Problem to solve —
Please copy every line of the listing below, requests included, and raise each number in the answer coordinates by 18. Leave out the pictures.

+++ Data entries +++

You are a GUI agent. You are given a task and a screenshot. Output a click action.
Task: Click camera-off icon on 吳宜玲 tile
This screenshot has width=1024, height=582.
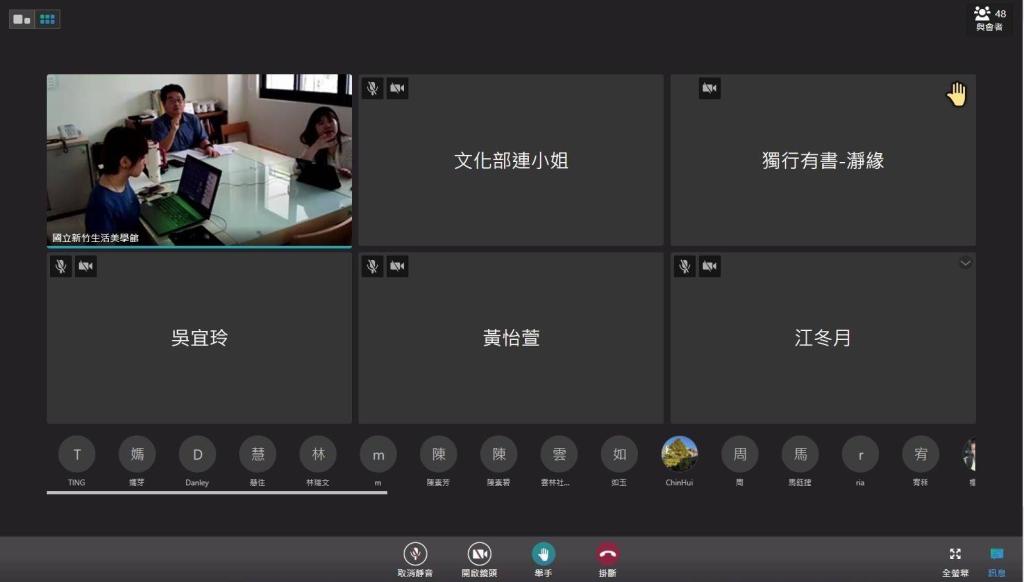tap(86, 266)
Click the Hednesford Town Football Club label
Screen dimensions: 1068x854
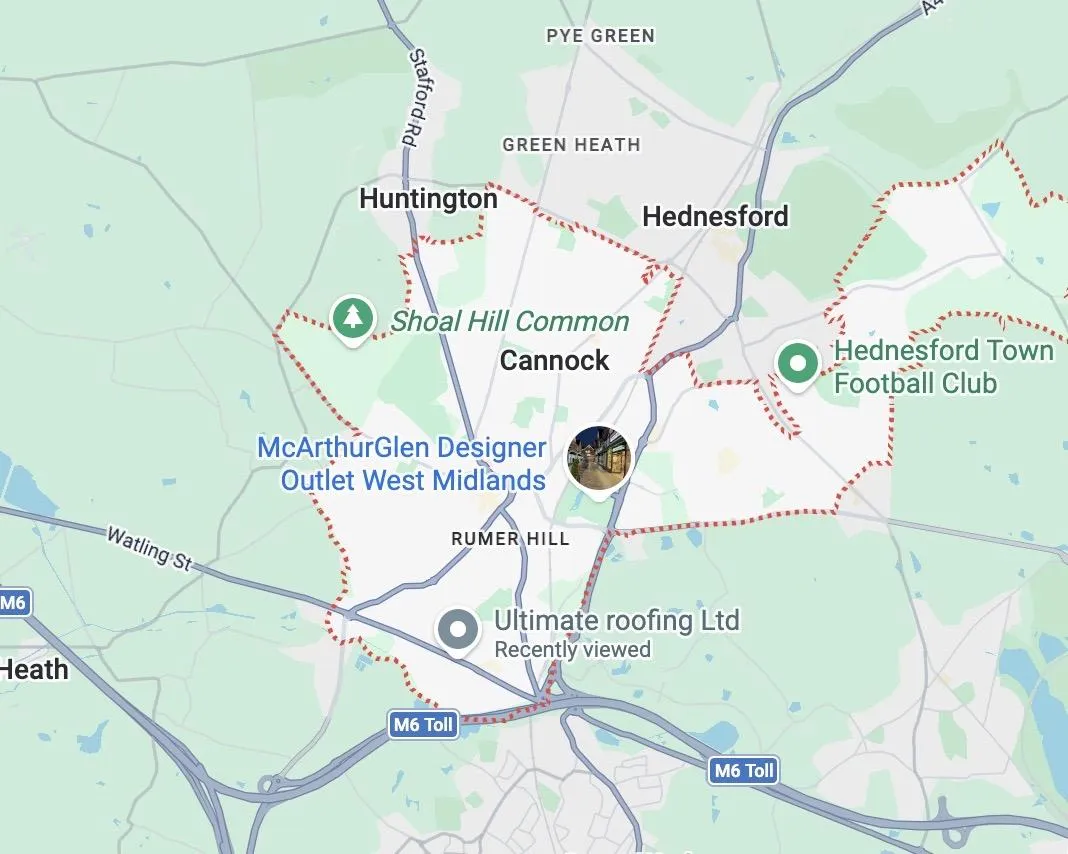click(943, 366)
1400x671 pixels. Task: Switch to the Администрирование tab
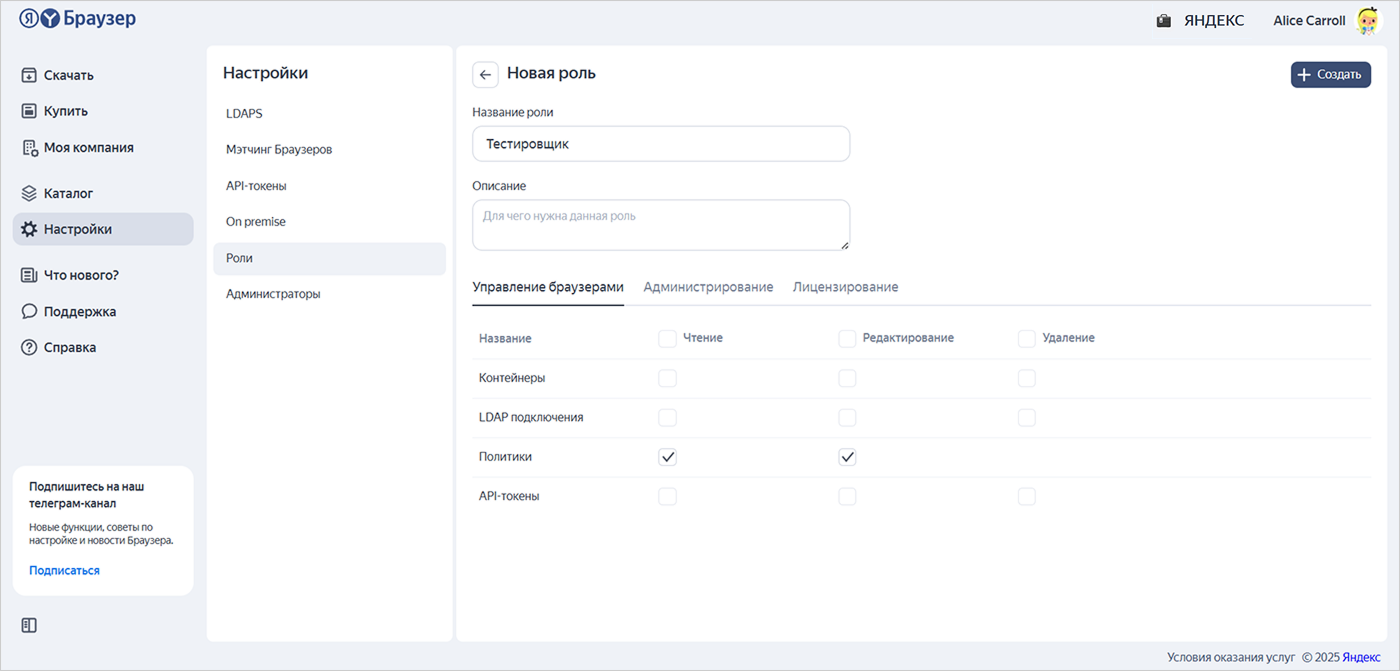pos(708,287)
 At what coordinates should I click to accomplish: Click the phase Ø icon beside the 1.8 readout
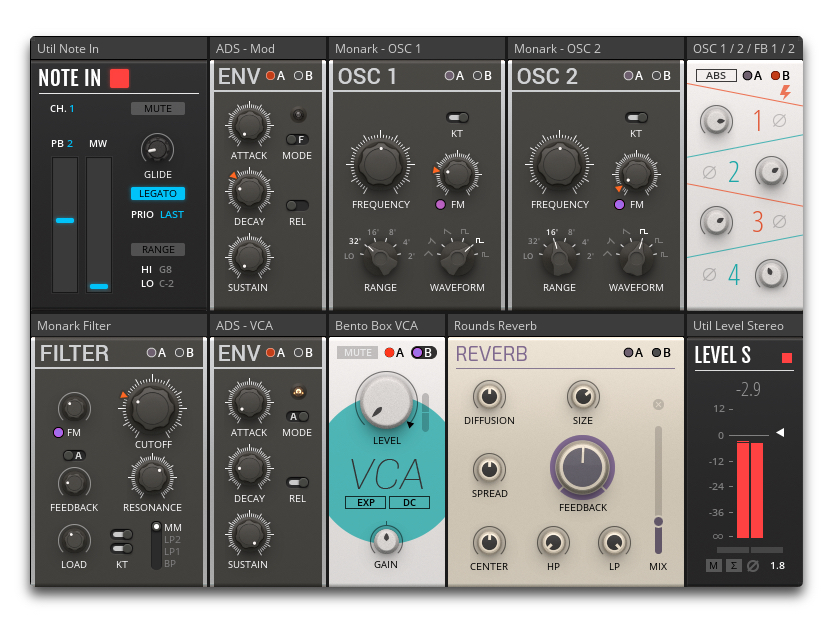[x=753, y=565]
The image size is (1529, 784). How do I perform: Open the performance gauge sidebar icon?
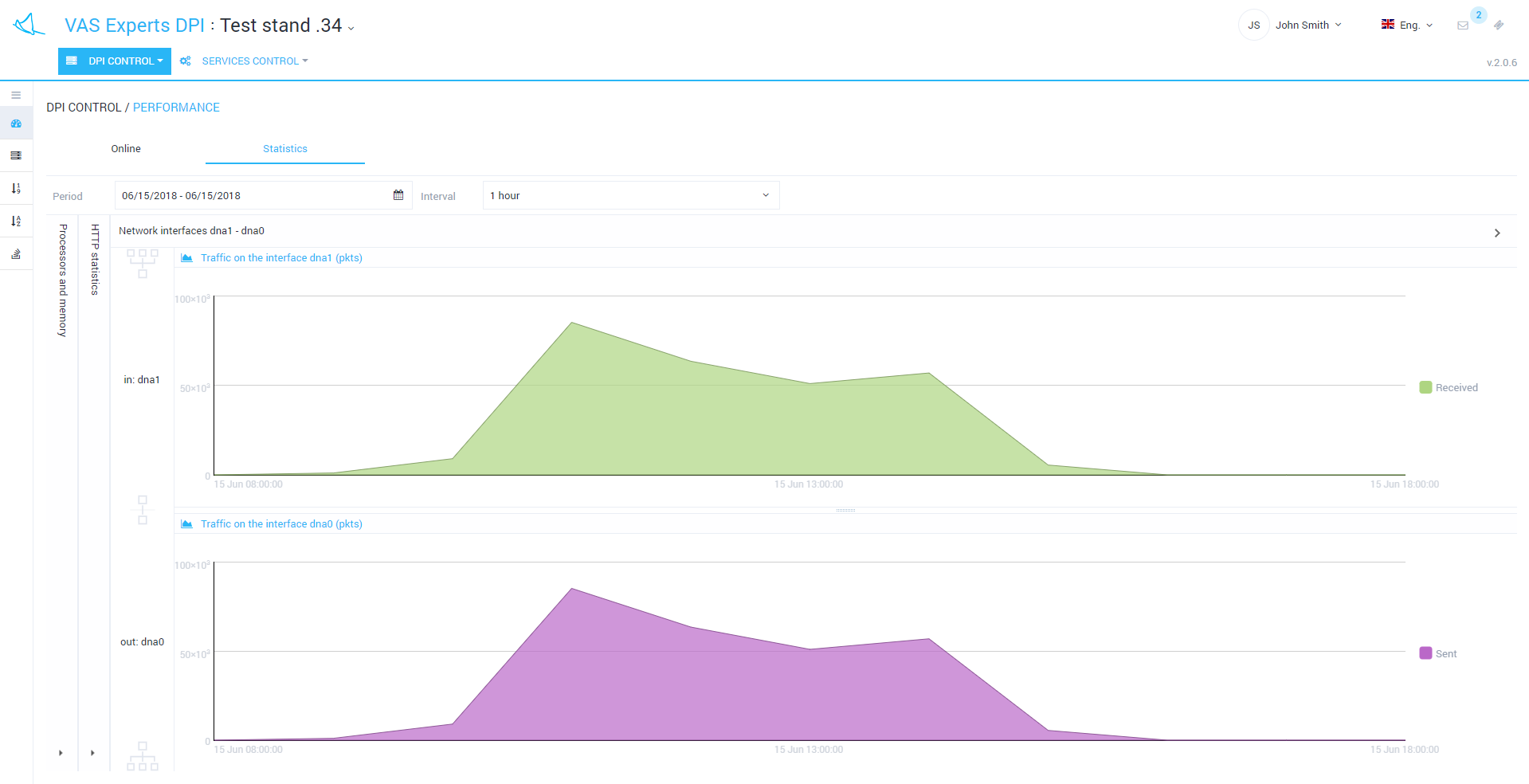click(16, 123)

+++

The response —
You are a GUI agent. You are given a task and a screenshot. Output a click action.
Task: Click camera-off icon on 吳宜玲 tile
This screenshot has width=1024, height=582.
tap(104, 284)
Click the Hednesford Town Football Club label
Screen dimensions: 1068x854
click(961, 384)
1400x671 pixels. Task: Switch to the Администрирование tab
pos(726,305)
 At what coordinates should I click to accomplish: Click the phase Ø icon beside the 1.8 readout
[x=771, y=583]
The image size is (1529, 784). How do I perform: Open the performance gauge sidebar icon?
click(34, 141)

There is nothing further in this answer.